--- START ---

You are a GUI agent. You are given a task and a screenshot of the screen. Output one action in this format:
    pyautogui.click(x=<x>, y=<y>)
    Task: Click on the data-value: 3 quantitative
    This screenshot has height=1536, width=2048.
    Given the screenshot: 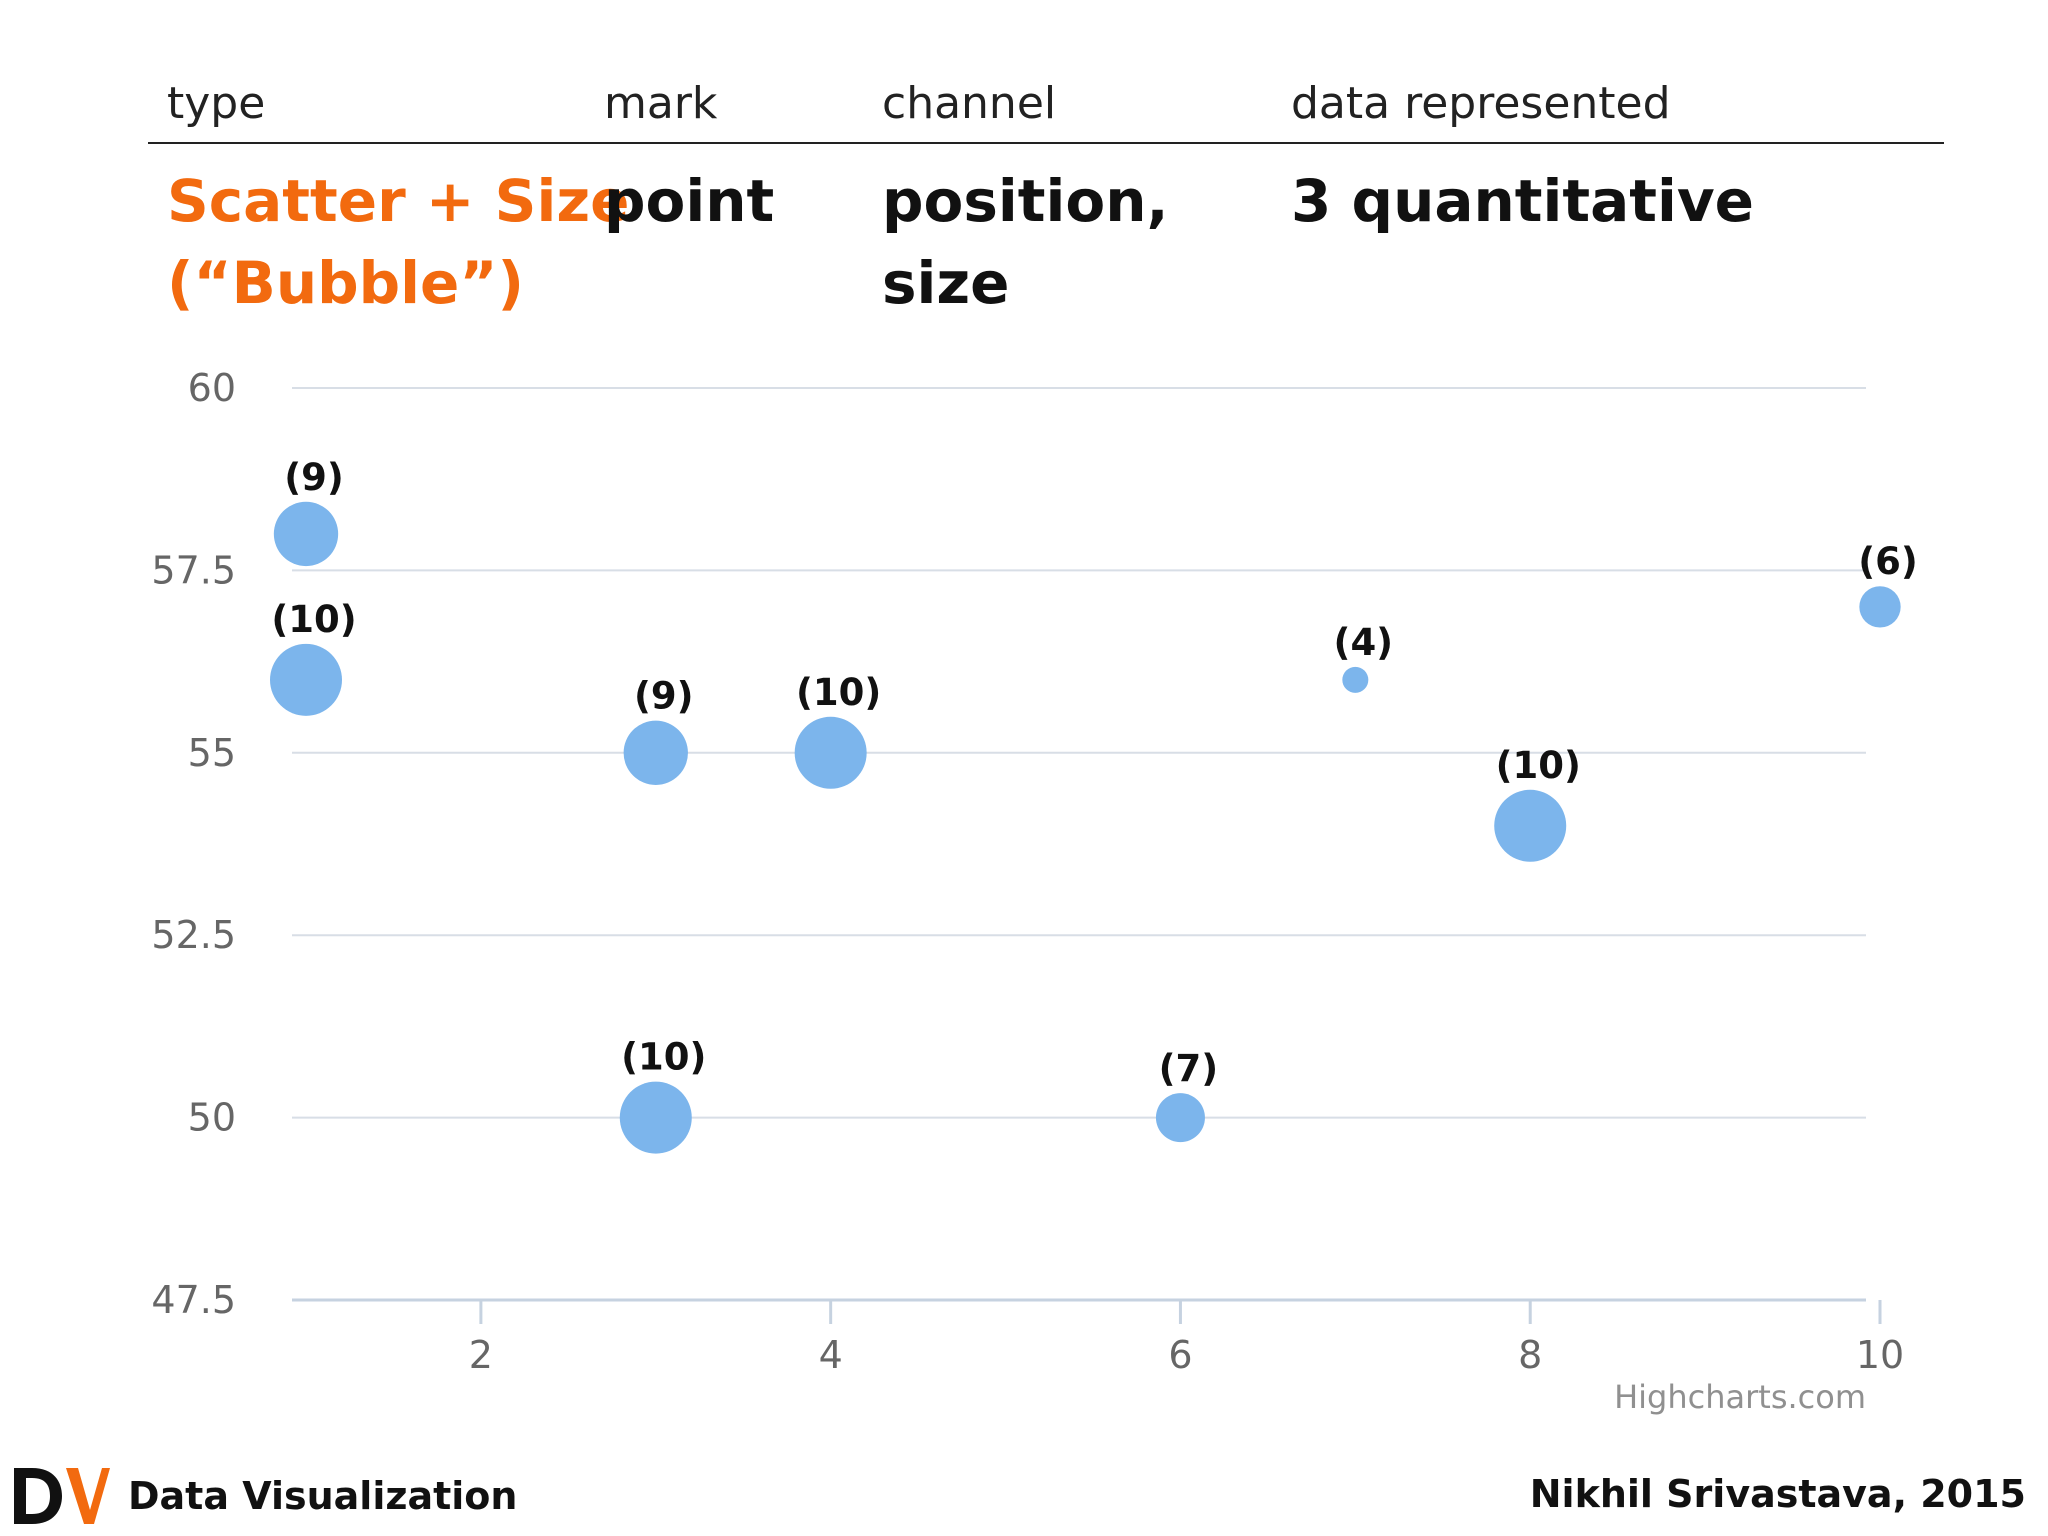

--- END ---

Task details
Copy the records above word for word, leaving out the picture.

Task result
You are a GUI agent. You are given a task and a screenshot of the screen. Output one action in this format:
    pyautogui.click(x=<x>, y=<y>)
    Task: Click on the data-value: 3 quantitative
    This screenshot has height=1536, width=2048.
    Given the screenshot: 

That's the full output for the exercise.